In an interview with “CBS This Morning” that aired Wednesday, Trump addressed critics who hold her complicit with the new administration because she doesn’t publicly push back against her father.

She takes arrows from all corners; some Republicans cast her as a Democrat in (expensive) sheep’s clothing.

People close to Trump say the criticism is unreasonable because even if she were to insert herself publicly into the messy fight over Planned Parenthood funding, she couldn’t change minds in a Republican House and Senate.

Last month Vice President Mike Pence cast a tie-breaking vote in the Senate that sent a bill to President Trump giving states permission to withhold federal family planning funds from Planned Parenthood and other abortion providers.

“I would say not to conflate lack of public denouncement with silence,” she said in her CBS interview. “I think there are multiple ways to have your voice heard.

“In some cases, it’s through protest and it’s through going on the nightly news and talking about or denouncing every issue on which you disagree with. Other times, it is quietly and directly and candidly. So where I disagree with my father, he knows it.”

As Trump positions herself as a champion of women’s issues, she has met quietly with other progressive women’s movement leaders, too, including Marcia Greenberger, co-president the National Women's Law Center, and Judy Lichtman, senior adviser to the National Partnership for Women and Family, sources told Politico.

“The purpose of her meeting with Richards, “from Cecile’s point of view, was to make sure that Ivanka fully understood what Planned Parenthood does, how it is funded, and why it would be a terrible idea for Planned Parenthood to be removed from being able to see Medicaid patients,” Laguens told Politico.

“The main thing that Cecile Richards was doing was explaining that the money doesn’t actually go to abortions - we get reimbursed the same way a hospital does.

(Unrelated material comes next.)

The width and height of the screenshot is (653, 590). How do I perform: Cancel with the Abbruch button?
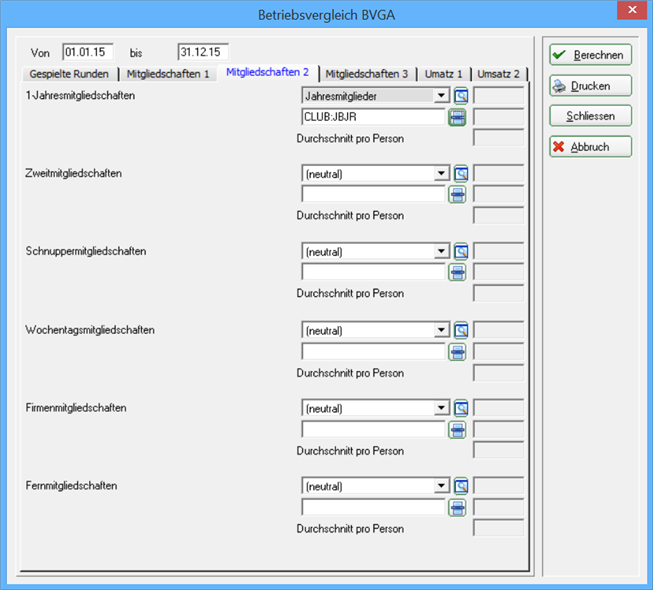click(x=590, y=147)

We were clearing up misinformation about how this works.”

Defending her strategy to CBS, Trump said speaking out on issues she doesn’t think she can win is not effective.

“I’ll take hits from some critics who say that I should take to the street,” she said. “And then other people will, in the long term, respect where I get to. But I think most of the impact I have, over time, most people will not actually know about.”

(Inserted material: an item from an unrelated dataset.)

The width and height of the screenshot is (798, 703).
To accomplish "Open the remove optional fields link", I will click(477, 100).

Women, however, are listening for her. At the Women in the World conference in New York City on Thursday, actress Scarlett Johansson blasted Trump’s behind-the-scenes strategy as “cowardly.”

Johansson recently played her in a “Saturday Night Live” skit about a fake perfume called “Complicit.”

In a discussion Thursday described as “breaking up the boys club,” Johansson called Trump’s CBS interview “baffling.”

“It’s such an old-fashioned concept,” Johansson said. “Powerful women often get concerned with this idea that they’re going to be seen in this unforgiving light. Screw that. It’s so old-fashioned ... it’s so uninspired and actually really cowardly. And I was so disappointed by that interview she gave yesterday.”

She said Trump is wasting a potentially influential position of power.

“She has an opportunity to really make a big impact just by being vocal,” she said. “I’ve met her several times in the past, and she’s a very well spoken, smart, intelligent woman ... the whole situation baffles me.”